Alaska’s per-pupil expenditures ranked sixth-highest among all states, yet our fourth-graders scored dead last nationally in reading proficiency and were the fifth-lowest in math proficiency, according to the 2019 National Assessment of Educational Progress. In separate state-sponsored PEAK tests, less than 40% of Alaska’s fourth-graders were proficient in science.
There’s little improvement in succeeding grade levels all the way through high school where many students are being promoted and graduate without the basic skills necessary to succeed in entry level job positions or public colleges.
The Alaska Legislature’s recent passage of the Alaska Reads Act that included important education reforms is a promising start. It seeks to increase students’ reading proficiency to acceptable levels by age nine. Curiously, despite unanimous approval in the Senate and bi-partisan support in the House, neither of Juneau’s two representatives voted for the bill.
Much more needs to be done.
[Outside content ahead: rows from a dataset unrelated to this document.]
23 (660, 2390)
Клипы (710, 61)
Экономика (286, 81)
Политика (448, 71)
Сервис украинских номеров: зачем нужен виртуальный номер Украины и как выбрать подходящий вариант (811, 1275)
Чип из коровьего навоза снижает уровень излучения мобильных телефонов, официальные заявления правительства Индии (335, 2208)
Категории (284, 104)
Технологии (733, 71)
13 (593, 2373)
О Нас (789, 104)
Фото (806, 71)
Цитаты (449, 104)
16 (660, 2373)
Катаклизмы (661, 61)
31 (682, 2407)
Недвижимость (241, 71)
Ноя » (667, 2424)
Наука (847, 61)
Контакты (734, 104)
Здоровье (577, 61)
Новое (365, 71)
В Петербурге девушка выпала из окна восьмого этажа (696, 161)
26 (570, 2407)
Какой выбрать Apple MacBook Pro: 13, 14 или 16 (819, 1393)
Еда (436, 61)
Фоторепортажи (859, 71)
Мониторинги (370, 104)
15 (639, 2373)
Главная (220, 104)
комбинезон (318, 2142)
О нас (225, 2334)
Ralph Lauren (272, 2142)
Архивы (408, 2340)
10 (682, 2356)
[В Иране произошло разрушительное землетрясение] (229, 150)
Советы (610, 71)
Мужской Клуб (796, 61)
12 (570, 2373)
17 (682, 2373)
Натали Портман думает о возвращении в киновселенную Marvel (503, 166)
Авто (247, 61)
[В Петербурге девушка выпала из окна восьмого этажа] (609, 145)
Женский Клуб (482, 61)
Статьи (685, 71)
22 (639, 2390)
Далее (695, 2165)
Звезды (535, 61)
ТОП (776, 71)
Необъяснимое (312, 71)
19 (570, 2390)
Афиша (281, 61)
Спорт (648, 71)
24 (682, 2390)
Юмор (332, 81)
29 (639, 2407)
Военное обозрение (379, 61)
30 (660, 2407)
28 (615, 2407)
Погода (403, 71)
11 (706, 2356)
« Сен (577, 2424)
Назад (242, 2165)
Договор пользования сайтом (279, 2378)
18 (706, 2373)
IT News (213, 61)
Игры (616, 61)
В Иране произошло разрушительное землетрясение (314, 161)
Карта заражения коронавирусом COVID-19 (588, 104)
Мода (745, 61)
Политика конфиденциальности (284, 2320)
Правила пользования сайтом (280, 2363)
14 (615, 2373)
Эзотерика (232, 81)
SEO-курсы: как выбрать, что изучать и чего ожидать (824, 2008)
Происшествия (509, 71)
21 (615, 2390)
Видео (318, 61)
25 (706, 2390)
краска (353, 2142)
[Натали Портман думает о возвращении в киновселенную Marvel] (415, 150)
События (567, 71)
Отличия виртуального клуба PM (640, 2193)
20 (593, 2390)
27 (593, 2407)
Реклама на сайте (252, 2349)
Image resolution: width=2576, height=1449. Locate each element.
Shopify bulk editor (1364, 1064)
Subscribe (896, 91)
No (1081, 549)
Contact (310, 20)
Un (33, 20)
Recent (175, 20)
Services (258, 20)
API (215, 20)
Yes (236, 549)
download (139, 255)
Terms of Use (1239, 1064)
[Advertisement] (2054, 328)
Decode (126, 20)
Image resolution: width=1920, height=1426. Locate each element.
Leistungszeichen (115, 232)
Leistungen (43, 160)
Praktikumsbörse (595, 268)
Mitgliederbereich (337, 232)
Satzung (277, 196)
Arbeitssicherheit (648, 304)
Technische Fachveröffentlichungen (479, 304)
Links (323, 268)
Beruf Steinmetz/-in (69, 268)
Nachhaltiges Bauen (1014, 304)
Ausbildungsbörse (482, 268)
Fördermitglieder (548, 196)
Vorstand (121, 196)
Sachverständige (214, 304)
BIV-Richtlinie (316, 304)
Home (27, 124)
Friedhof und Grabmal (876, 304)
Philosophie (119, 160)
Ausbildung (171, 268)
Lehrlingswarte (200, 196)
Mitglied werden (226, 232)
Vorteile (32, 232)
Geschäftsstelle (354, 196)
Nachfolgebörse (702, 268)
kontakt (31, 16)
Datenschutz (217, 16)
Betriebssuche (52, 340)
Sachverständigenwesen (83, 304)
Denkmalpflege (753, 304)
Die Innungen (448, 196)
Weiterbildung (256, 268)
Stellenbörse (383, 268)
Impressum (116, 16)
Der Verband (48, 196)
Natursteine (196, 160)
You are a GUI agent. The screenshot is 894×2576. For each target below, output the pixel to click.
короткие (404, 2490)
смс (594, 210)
Even though Juneau students as a group scored above the statewide average in PEAK tests, less than 50% were proficient in math or language arts.
The Juneau School Board has demonstrated a great deal of confidence in our current superintendent, Bridget Weiss, who has led the district since 2018. She was recently granted a contract extension into 2025 along with a 10% salary increase to $185,000 annually.
Four goals set by the school board are improving reading achievement, a safety and security review, reviving multitiered system of supports for individual students at elementary schools, and updating the district’s strategic plan.
That’s fine, but why not explicitly include raising student achievement in the core subject areas of Math, Language Arts and Science? How else can our students be expected to succeed?
We should resist the overwhelming temptation to continue to blame low performance on lack of funding and now, lingering Covid impacts.
Administrators and school boards warrant community and parent support in their effort to educate our children, but must be held accountable for results.
Alaska school districts can no longer afford to maintain the status quo.
Alaska’s potential workforce and our children’s futures depend on it.